§ TASK GOAL
List every reason the labor shortage article gives for why workers have left the labor force.

§ READING TEXT
^^^^
January 6, 2023

The extreme labor shortage that virtually every business in the country is experiencing is not going away.  At the end of last year the labor force is estimated to be 2.9 million workers shy of where it should be.  Some have died from COVID.  Many others have retired.  Some may have moved back in with their parents and are living off generous government benefits.  The reality is that we still cannot fully explain why so many workers have disappeared.  What is clear that these missing workers are not suddenly going to materialize, and the labor market is likely to remain tight for the foreseeable future.  That makes the Fed’s job harder.  As long as a labor shortage exists, employers will have to bid aggressively to find the bodies they need which will, in turn, put upward pressure on wages.  Given that labor costs are about two-thirds of a firm’s total cost, the steady increase in wages will put upward pressure on inflation as business pass those higher labor costs on to their customers.  As a consequence, it will be difficult for the inflation rate to decline quickly and Fed will have to keep raising rates.  There is an obvious solution to this labor shortage.  It lies South of the border.

After three years the labor force has returned to the size it was just prior to the recession.  The problem is that it should have been growing roughly in line with population or about 0.7% per  year.  The red line shown below is roughly where the labor force should be.  The blue bar is where it is.  The difference between the two currently is 2.9 million workers.

COVID certainly played a role in shrinking the labor force.  We know that 1.1 million people died from COVID.  Of those, 0.8 million were over the age of 65.  Most of those older individuals were retired already, but some were still working.  The remaining 0.3 million people were in the prime-working-age category of 25-55.  So between prime working age individuals and some older folks, perhaps 0.5 million of the 2.9 million workers missing from the  labor force can be attributable to COVID.

Another  large group appears to have retired.  Looking at the changes in the labor force of those in the 55-65 year old age bracket and those over age 65, perhaps another 1.0 million workers retired.

But these two explanations only account of perhaps 1.5 million of the 2.9 missing workers.  Other explanations abound but are difficult to quantify  Some workers appear to have moved back in with their parents and are living off still relatively generous government benefits.   Some may have become day-traders trying to become rich (albeit temporarily) by trading Bitcoin.

As the economy softens and the Fed keeps raising interest rates, almost everybody fears a recession ahead.  If that is the case, stock prices are likely to decline further.  Home prices will continue to fall.  Much of the run-up in consumer net worth in the past couple of years may disappear.  For this reason, some workers still missing from the labor force may start looking for jobs.  That would help.
^^^^
§ EXTRACTED INFORMATION

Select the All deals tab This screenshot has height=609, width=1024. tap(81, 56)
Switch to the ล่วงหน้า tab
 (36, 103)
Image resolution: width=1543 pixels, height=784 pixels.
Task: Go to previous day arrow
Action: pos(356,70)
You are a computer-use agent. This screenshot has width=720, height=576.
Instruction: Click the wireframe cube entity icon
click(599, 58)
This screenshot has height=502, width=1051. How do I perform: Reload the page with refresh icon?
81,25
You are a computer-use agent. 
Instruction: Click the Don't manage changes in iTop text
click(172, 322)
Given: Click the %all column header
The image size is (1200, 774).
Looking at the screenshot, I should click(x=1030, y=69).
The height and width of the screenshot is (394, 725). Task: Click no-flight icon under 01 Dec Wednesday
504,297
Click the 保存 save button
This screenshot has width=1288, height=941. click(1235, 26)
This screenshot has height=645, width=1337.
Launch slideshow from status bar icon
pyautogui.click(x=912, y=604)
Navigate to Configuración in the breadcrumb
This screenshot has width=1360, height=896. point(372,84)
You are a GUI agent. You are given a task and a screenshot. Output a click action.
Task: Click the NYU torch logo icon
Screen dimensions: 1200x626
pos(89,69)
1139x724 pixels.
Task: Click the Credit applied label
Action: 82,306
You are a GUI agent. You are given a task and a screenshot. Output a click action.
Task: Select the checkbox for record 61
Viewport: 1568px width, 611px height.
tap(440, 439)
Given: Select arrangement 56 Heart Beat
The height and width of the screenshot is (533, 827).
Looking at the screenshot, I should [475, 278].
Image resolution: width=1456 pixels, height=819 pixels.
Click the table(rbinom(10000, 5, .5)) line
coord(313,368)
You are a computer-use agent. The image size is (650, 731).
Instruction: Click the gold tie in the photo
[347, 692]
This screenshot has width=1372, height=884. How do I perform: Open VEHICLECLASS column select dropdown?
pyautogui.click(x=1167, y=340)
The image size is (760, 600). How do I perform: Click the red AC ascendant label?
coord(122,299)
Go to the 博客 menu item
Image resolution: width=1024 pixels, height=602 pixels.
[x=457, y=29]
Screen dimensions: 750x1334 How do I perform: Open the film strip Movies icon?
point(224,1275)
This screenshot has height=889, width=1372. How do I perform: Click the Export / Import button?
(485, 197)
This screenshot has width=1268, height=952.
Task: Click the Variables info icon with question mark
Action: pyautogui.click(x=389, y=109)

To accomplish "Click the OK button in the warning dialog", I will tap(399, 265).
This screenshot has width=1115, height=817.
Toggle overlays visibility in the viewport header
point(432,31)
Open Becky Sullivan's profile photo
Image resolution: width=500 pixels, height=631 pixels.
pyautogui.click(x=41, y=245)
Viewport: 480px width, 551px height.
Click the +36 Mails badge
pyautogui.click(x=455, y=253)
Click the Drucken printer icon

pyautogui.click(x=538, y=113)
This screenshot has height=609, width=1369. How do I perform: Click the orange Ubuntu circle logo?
^^^^
§ ANSWER AREA
- Some workers died from COVID.
- Many others retired.
- Some moved back in with their parents and are living off government benefits.
- Some became day-traders trading Bitcoin.